Rational Design of a Peptidomimetic Inhibitor of Gelsolin Amyloid Aggregation

Gelsolin amyloidosis (AGel) is characterized by multiple systemic and ophthalmic features
resulting from pathological tissue deposition of the gelsolin (GSN) protein. To date, no cure is available
for the treatment of any form of AGel. More than ten single-point substitutions in the GSN gene
are responsible for the occurrence of the disease and, among them, D187N/Y is the most widespread
variant. These substitutions undergo an aberrant proteolytic cascade, producing aggregation-prone
peptides of 5 and 8 kDa, containing the Gelsolin Amyloidogenic Core, spanning residues 182–192
(GAC182–192). Following a structure-based approach, we designed and synthesized three novel
sequence-specific peptidomimetics (LB-5, LB-6, and LB-7) built on a piperidine-pyrrolidine unnatural
amino acid.

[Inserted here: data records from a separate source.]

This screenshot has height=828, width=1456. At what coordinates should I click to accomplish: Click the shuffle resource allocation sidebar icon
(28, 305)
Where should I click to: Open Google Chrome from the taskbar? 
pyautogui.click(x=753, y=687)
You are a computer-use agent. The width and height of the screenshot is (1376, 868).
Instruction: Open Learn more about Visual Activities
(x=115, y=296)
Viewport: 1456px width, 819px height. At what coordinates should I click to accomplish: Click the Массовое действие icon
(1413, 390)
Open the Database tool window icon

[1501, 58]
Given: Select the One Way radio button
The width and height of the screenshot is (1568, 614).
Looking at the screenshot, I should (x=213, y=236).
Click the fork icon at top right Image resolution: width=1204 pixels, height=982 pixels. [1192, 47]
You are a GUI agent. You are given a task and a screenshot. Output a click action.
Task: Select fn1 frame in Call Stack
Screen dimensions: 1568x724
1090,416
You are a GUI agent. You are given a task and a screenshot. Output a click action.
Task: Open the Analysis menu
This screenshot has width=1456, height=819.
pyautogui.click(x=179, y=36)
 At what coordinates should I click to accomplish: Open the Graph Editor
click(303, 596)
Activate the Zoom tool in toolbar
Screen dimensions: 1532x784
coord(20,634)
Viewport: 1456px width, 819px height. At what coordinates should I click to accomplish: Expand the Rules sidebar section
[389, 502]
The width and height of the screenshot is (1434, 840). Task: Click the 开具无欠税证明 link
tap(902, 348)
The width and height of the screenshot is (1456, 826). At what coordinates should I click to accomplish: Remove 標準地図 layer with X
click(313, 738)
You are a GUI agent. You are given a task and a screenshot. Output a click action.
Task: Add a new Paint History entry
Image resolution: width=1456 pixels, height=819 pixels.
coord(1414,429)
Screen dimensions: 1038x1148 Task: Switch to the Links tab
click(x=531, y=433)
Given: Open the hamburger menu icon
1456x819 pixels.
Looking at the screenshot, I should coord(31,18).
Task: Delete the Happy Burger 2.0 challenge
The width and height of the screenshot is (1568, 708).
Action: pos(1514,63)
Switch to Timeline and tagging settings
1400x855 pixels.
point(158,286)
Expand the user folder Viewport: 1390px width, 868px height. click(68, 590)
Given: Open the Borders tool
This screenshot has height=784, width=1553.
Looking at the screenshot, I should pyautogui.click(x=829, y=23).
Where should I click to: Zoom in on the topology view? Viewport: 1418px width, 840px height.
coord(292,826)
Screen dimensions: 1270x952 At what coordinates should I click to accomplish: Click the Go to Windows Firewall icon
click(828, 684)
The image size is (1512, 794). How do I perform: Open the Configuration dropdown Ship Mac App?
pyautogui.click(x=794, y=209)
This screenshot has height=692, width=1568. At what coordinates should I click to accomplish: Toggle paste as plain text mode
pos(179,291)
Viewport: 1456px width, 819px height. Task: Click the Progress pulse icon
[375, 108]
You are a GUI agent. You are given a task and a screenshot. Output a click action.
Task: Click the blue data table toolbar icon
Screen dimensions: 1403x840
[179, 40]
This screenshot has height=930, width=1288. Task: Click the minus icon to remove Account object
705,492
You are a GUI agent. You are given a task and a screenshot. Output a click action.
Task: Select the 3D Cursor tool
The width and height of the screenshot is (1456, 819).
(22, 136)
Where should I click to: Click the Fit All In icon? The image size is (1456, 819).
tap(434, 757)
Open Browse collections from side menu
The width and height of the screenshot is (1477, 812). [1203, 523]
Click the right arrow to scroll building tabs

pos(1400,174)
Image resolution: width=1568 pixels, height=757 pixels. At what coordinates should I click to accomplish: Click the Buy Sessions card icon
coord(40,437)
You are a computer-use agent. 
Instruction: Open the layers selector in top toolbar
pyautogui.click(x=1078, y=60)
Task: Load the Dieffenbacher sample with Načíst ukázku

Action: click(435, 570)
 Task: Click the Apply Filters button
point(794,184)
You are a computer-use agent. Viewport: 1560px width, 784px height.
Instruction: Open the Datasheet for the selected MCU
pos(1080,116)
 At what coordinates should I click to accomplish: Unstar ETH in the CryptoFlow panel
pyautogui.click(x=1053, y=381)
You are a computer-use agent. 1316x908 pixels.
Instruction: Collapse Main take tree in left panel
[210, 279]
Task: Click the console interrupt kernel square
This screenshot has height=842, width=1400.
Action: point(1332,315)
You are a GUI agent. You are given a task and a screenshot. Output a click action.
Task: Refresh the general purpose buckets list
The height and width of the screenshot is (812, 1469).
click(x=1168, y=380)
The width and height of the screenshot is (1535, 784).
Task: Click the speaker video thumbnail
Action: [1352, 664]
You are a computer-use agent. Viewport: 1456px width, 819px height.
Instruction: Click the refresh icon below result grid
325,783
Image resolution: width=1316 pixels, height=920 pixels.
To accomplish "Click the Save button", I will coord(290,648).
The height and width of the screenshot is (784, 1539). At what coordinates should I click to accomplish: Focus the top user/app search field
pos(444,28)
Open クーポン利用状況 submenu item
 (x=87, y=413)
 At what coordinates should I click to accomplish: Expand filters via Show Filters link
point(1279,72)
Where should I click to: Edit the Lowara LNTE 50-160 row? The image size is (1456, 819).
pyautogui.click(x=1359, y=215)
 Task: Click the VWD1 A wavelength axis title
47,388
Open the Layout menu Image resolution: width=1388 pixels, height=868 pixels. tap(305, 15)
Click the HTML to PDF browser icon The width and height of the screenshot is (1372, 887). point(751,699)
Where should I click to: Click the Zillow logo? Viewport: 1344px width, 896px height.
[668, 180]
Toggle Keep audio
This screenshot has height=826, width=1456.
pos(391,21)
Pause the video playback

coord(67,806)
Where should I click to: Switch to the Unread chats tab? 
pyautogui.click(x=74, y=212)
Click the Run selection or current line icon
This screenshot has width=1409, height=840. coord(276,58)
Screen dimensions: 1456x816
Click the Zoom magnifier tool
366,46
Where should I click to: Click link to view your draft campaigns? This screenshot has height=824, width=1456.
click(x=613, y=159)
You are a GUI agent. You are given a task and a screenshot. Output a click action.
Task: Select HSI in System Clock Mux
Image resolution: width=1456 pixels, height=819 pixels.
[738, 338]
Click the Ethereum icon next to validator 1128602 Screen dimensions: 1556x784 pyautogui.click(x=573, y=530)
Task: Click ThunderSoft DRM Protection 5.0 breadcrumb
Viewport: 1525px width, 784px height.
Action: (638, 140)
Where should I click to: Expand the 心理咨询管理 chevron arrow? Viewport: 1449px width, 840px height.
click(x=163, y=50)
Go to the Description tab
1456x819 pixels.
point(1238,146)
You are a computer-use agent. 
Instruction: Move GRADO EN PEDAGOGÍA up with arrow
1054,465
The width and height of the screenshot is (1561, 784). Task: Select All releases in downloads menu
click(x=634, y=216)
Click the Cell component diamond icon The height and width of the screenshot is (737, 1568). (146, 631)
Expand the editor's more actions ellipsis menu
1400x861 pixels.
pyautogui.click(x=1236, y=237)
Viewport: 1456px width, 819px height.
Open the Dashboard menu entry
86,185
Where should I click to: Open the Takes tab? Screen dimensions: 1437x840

LB-5 and LB-6, but not LB-7, efficiently inhibit the aggregation of the GAC182–192 amyloidogenic
peptides at sub-stoichiometric concentrations. These peptidomimetics resulted also effective
in vivo, in a C. elegans-based assay, in counteracting the proteotoxicity of aggregated GAC182–192.
These data pave the way to a novel pharmacological strategy against AGel and also validate a toolbox
exploitable in other amyloidogenic diseases.